It was the end of an era in Regina Tuesday afternoon.
Demolition began on the nearly 100 year-old Regina Exhibition Stadium in front of a rather large crowd who all came to see the building one last time, and share memories they had of various events at the stadium.
“I remember growing up watching the Pats here, and playing and reffing hockey myself,” one man said before the demolition began.
“We took our children to the circus here and remember watching Ice Capades here as well,” another couple said.
The stadium, which was home to the WHL’s Regina Pats until 1977 and housed cattle shows until last fall for Canadian Western Agribition, is being torn down to make room for phase two of the new International Trade Centre.
The remaining half of the Winter Fair Building was also torn down Tuesday.
The new 37-million dollar trade centre will be a 150,000 square foot multi-purpose facility that will connect all the buildings (with the exception of the new Mosaic Stadium) on the 102-acre Evraz Place property together.
It is set to open in November of this year.

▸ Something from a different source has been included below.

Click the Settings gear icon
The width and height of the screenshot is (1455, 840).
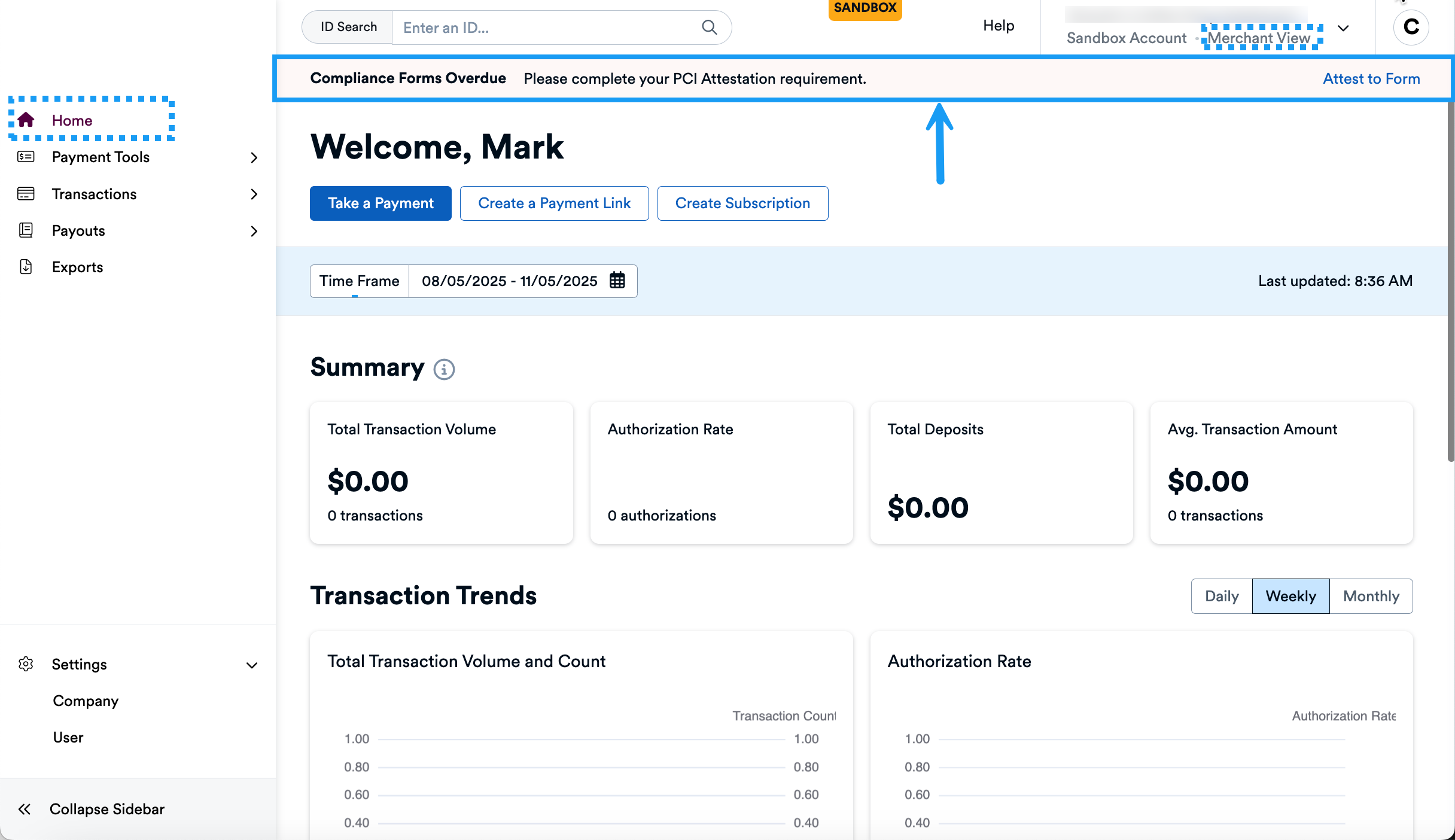26,664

“Construction on the International Trade Centre is well underway, and removal of these buildings is the kick-off to the second phase of the project,” said Mark Allan Regina Exhibition Association Limited President, in a news release.

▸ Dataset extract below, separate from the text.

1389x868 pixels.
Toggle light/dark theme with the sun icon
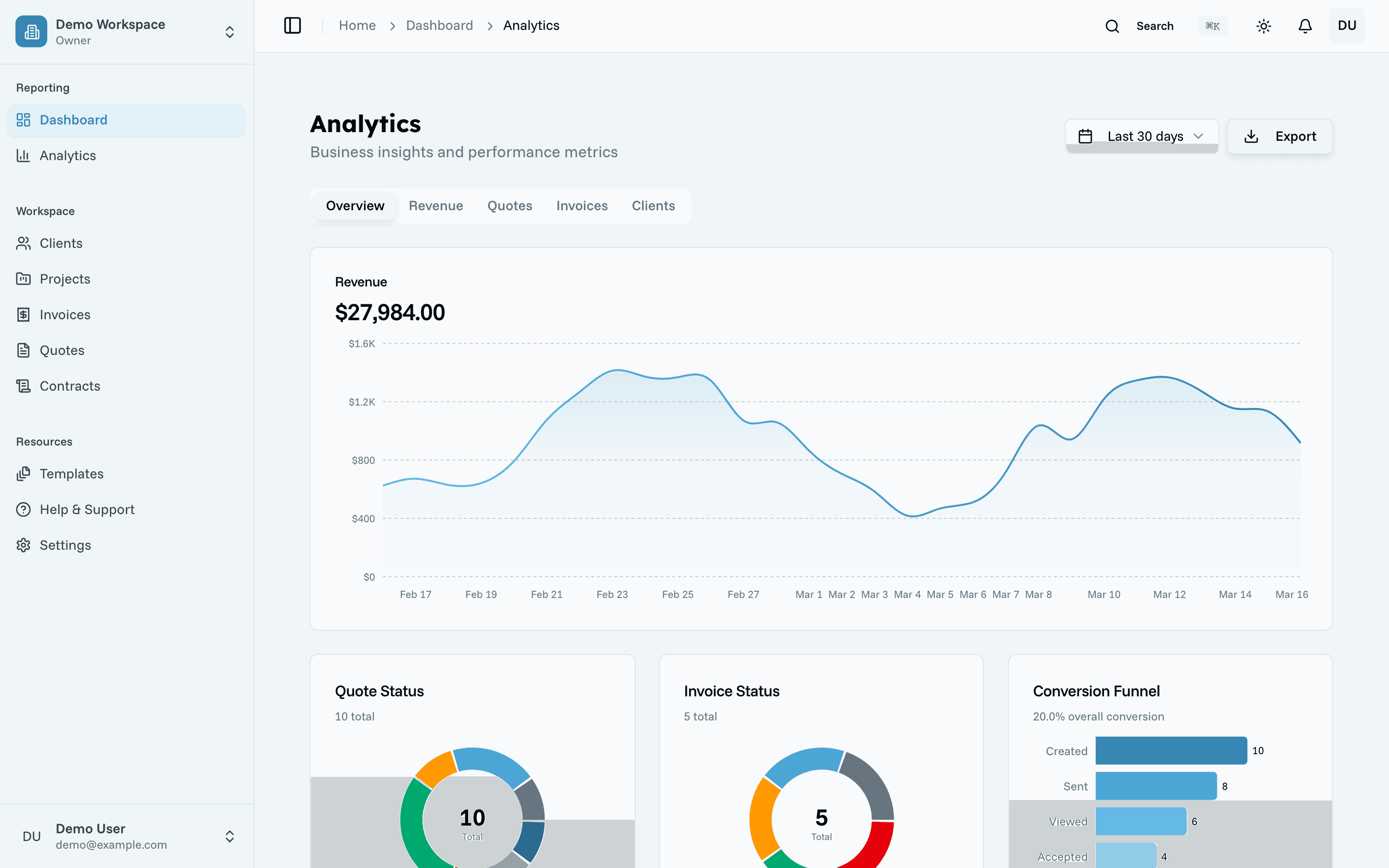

“People have many fond memories of events in Exhibition Stadium, so today is a bittersweet occasion, but the opportunity the new facility brings is exciting,” Allan also said.
Over the years many historic moments took place in the stadium.
Fats Domino, Chuck Berry, the Everly Brothers and Paul Anka were some of the acts who performed in 1957 and 1958 as part of the Show of Stars Tour.
The Who, The Beach Boys and even Johnny Cash all performed in front of Exhibition Stadium Crowds.
“The 1973 Silver Broom World Mens Curling Championship was also held here, along with everything from Agribition, Memorial Cups, Ice Capades and the Shrine Circus. The building has served our community well for nearly a century,” Allan said.
Former Mayor Larry Schneider remembered a time he was winning an ostrich race at Agribition until his race cart overturned in the stadium.
He wanted to stay away from a sharp spur on the back of the feet of an ostrich.
“So I made sure I stayed away from that, and as we were heading into a turn I believe I leaned a little to far in the direction that I shouldn’t have and the cart tipped over, as a result the ostrich jockey of the year lost his claim to fame,” Schneider said, in an interview with 620 CKRM’s Jim Smalley.
Agribition past President John Willmott said many livestock events were also featured in the Stadium.
“Well we’re certainly going to miss it because it had a sense of memories to it and things like that, there was a lot of great animals shown in there over the years,” Willmott said, also in an interview with Jim Smalley.
When the new facility is complete it will make Evraz Place the largest interconnected event complex in Canada.